C. Zhang, G. Iyer, C.E. Ku
University of Maryland, College Park,
United States

Keywords: membrane separation, carbon molecular sieve, hydrogen separation


Hydrogen (H2) is a clean fuel and chemical feedstock. Ten million tons of H2 is produced in the U.S. by natural gas reforming every year with a hundred million tons of carbon dioxide (CO2) byproduct. Efficient H2/CO2 separation is thus crucial to produce purified H2 and capture the CO2 byproduct. Membrane separation is an energy-efficient alternative to pressure-swing adsorption for H2/CO2 separation. Carbon molecular sieve (CMS) membranes have a good balance of gas separation performance and scalability. The chemistry of polymer precursors is known to govern the pore structure and transport properties of CMS membranes. In this talk, we will present H2/CO2 separation in novel CMS membranes made by pyrolysis of an un-crosslinked aromatic polyamide (aramid) precursor. The excellent solution-processability of the aramid precursor allowed the fabrication of aramid hollow fiber membranes by solution spinning, which gave aramid-derived CMS hollow fiber membranes by pyrolysis at 925 °C. The aramid-derived CMS membranes showed the highest H2/CO2 ideal selectivity among all CMS membranes reported in literature, which was attributed to the membrane’s ultra-high H2/CO2 diffusion selectivity.
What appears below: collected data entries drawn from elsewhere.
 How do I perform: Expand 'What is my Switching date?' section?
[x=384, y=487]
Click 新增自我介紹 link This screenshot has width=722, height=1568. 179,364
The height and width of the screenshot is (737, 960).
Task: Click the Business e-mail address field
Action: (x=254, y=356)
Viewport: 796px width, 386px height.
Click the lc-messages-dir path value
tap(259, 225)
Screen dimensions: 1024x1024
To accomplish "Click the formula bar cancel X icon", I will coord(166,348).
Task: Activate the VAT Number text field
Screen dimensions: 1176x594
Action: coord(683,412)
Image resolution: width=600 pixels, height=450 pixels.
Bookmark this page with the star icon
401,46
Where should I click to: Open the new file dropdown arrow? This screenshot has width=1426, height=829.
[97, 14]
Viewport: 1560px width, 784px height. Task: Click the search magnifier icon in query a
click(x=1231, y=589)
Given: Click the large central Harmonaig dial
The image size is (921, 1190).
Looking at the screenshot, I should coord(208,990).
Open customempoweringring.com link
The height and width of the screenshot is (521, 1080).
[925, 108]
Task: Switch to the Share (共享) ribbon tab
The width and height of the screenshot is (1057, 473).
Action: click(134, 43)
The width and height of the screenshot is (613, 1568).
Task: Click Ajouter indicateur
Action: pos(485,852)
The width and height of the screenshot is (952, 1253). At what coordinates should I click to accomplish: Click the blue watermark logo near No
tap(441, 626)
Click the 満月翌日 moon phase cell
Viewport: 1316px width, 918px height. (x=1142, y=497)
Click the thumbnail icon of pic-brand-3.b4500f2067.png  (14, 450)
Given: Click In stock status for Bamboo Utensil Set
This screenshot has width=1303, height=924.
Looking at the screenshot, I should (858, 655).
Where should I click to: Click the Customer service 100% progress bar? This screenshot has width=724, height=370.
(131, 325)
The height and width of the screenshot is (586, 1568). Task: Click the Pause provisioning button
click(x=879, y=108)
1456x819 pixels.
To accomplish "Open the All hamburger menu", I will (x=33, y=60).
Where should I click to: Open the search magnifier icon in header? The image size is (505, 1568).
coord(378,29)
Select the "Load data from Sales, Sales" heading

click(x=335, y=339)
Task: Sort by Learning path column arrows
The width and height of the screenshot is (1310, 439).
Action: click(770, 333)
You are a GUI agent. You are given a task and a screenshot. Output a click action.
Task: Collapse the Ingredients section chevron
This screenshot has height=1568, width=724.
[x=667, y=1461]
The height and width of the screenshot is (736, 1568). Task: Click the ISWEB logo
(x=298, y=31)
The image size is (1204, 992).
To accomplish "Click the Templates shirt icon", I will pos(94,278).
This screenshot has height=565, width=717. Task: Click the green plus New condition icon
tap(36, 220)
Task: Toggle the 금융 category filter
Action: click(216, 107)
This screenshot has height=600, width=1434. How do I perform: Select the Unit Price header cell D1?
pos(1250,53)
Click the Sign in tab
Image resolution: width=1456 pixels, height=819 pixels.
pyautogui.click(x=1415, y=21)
The aramid-derived CMS membranes also demonstrated outstanding H2/CO2 separation factor with H2/CO2 mixture feeds at elevated permeation temperature. Finally, the aramid-derived CMS membrane will be compared with CMS membranes derived from polyamide-imides and polyimides to elucidate the effects of precursor hydrogen bonding on CMS membrane pore structure and transport properties.